**Your task**
In the listing that follows, the range to quote begins at the line that has "[View in lightbox] (350, 1105)" and ends after the line that has "View all photo EXIF information (527, 1970)"; quote it verbatim and add nothing.

**Input data**
- - - - - - -

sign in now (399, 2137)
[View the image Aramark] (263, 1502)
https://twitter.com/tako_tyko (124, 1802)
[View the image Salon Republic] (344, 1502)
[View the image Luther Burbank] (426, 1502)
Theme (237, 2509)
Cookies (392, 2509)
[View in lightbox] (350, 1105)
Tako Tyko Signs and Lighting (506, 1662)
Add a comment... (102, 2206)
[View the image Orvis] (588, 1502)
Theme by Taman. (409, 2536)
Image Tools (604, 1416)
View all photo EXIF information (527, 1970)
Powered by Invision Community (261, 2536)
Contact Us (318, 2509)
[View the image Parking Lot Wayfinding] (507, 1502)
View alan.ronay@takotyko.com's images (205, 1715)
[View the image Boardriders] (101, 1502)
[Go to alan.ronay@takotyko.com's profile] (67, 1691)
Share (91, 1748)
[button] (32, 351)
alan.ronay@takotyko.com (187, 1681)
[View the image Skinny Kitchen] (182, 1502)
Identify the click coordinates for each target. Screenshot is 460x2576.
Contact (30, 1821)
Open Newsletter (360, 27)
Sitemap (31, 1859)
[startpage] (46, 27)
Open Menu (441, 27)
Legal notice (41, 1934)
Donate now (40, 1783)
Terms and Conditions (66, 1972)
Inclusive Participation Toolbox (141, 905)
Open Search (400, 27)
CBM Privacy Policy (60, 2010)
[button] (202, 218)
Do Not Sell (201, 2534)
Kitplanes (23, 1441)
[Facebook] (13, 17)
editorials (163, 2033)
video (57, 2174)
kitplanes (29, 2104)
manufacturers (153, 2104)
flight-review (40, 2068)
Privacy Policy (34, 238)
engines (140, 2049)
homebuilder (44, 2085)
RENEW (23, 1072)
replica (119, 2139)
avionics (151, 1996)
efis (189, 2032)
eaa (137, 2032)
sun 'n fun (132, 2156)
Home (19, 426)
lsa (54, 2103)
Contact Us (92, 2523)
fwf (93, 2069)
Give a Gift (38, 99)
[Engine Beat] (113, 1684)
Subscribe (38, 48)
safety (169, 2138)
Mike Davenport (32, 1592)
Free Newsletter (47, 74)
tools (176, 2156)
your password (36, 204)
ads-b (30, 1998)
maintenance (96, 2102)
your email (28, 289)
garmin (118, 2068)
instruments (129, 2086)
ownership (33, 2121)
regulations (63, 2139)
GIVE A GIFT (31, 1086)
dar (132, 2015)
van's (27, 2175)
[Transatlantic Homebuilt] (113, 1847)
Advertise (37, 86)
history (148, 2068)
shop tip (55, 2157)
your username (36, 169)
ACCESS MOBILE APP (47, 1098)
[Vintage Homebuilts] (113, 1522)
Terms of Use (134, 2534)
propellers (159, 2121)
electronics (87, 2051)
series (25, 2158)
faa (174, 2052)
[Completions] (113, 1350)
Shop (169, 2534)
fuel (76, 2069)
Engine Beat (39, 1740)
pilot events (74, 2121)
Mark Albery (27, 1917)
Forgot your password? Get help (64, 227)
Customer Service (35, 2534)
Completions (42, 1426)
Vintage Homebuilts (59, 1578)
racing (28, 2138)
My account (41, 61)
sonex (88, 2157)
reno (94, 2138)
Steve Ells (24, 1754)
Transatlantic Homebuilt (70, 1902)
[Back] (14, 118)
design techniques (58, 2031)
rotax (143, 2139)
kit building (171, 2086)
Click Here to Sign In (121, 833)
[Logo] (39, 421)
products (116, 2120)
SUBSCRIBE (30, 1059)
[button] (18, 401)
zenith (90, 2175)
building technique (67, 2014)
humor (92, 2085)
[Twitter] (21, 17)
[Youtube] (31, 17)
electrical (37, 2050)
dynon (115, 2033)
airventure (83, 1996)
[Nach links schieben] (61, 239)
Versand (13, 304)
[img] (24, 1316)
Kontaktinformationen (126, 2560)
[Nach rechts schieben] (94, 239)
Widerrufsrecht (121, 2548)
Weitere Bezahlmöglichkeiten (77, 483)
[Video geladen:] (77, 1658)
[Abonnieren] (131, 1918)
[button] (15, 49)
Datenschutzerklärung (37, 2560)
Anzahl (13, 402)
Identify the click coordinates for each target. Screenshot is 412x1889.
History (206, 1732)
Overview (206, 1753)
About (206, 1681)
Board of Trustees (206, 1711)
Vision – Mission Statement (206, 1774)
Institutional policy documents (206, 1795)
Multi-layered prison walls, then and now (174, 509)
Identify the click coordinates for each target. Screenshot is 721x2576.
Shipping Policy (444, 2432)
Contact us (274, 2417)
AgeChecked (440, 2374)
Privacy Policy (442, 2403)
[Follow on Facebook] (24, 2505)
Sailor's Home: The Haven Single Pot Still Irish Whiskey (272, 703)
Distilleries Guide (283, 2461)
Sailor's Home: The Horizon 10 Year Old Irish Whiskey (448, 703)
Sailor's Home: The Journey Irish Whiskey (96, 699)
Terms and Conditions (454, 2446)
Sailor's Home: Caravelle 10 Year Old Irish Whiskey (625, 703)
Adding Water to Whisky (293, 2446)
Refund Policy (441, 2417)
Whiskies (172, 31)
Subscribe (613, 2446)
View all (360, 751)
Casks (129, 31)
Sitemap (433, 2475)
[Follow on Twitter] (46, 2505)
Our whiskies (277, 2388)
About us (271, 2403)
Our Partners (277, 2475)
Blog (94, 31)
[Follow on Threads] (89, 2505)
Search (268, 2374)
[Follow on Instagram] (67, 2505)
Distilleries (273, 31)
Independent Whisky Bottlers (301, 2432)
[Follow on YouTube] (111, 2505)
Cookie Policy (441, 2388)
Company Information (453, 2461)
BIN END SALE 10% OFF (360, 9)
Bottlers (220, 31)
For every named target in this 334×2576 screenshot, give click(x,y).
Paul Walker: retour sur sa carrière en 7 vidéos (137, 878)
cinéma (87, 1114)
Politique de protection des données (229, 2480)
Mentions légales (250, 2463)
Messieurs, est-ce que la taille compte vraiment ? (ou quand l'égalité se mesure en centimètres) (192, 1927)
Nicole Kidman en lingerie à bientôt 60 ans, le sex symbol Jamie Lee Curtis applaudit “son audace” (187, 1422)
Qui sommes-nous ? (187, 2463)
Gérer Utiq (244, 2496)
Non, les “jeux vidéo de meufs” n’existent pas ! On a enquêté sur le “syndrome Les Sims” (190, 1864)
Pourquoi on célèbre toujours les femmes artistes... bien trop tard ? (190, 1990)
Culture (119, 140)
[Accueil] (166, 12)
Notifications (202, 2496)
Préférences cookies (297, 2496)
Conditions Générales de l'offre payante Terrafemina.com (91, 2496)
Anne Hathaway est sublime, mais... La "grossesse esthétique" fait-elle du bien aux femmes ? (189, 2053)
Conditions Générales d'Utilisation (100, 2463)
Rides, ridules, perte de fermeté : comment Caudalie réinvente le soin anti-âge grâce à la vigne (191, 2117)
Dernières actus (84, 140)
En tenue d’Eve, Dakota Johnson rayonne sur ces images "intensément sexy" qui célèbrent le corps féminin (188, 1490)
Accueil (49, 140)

- - - - - - -

**Solution**
[View in lightbox] (350, 1105)
Tako Tyko Signs and Lighting (506, 1662)
Add a comment... (102, 2206)
[View the image Orvis] (588, 1502)
Theme by Taman. (409, 2536)
Image Tools (604, 1416)
View all photo EXIF information (527, 1970)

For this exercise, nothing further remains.